Nach § 7 Abs. 1 S. 1 HeizKV sind die Heizkosten zu mindestens 50 und höchstens 70 Prozent nach dem erfassten Verbrauch zu verteilen. Die übrigen Kosten sind nach Wohn- oder Nutzfläche oder dem umbauten Raum zu verteilen. In diesem Rahmen hält sich auch die Regelung in der Teilungserklärung. Eine Abweichung hiervon ist nur unter besonderen Voraussetzungen möglich, die in § 9a Abs. 1, Abs. 2 HeizKV geregelt sind, etwa wenn der anteilige Verbrauch wegen Geräteausfalls oder aus sonstigen zwingenden Gründen nicht ordnungsgemäß erfasst werden kann. Dann kann der Verbrauch je nach Einzelfall anhand von Vergleichszeiträumen, dem Verbrauch vergleichbarer Räume oder des Durchschnittsverbrauchs des Gebäudes oder der Nutzergruppe ermittelt werden. In bestimmten Fällen kommt auch eine Verteilung nach Wohn- oder Nutzfläche oder umbautem Raum in Betracht.
Keiner dieser Ausnahmefälle liegt hier vor, so dass die Kosten nach § 7 Abs. 1 S. 1 HeizKV verbrauchsabhängig hätten verteilt werden müssen.
Im Einzelnen ist umstritten, ob und wenn ja unter welchen Voraussetzungen ein Beschluss, der mit den Vorgaben der Heizkostenverordnung nicht im Einklang steht, nichtig oder lediglich anfechtbar ist. Während teilweise generell nur eine Anfechtbarkeit angenommen wird, differenzieren andere nach der Art des Verstoßes. Demnach soll Nichtigkeit dann gegeben sein, wenn die Kostenverteilung generell den Rahmen der Heizkostenverordnung verlässt.
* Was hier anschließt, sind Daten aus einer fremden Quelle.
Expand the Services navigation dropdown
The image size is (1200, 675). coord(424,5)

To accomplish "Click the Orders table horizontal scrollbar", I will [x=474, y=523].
Eine abschließende Entscheidung dieser Streitfrage trifft der BGH nicht, da jedenfalls ein Beschluss, mit dem die Wohnungseigentümer in einer einzelnen Jahresabrechnung von der Heizkostenverordnung abweichen, nur anfechtbar, aber nicht nichtig ist.
Fazit
Nach der Konzeption des Wohnungseigentumsgesetzes sind Beschlüsse der Wohnungseigentümer trotz Mängeln grundsätzlich gültig, solange sie nicht rechtswirksam angefochten sind. Die Nichtigkeit eines Beschlusses ist demgegenüber die Ausnahme und nur anzunehmen, wenn der Schutzzweck der verletzten Vorschrift dies erfordert. So liegt es nicht, wenn die Wohnungseigentümer in einer Jahresabrechnung, das heißt in einem Einzelfall, von den Vorgaben der Heizkostenverordnung abweichen. Ein solcher Verstoß wirkt sich nur auf einen beschränkten Zeitraum aus und ist daher nicht von einem solchen Gewicht, dass das Vertrauen der Wohnungseigentümer in die Bestandskraft nicht (rechtzeitig) angefochtener Beschlüsse dahinter zurücktreten müsste.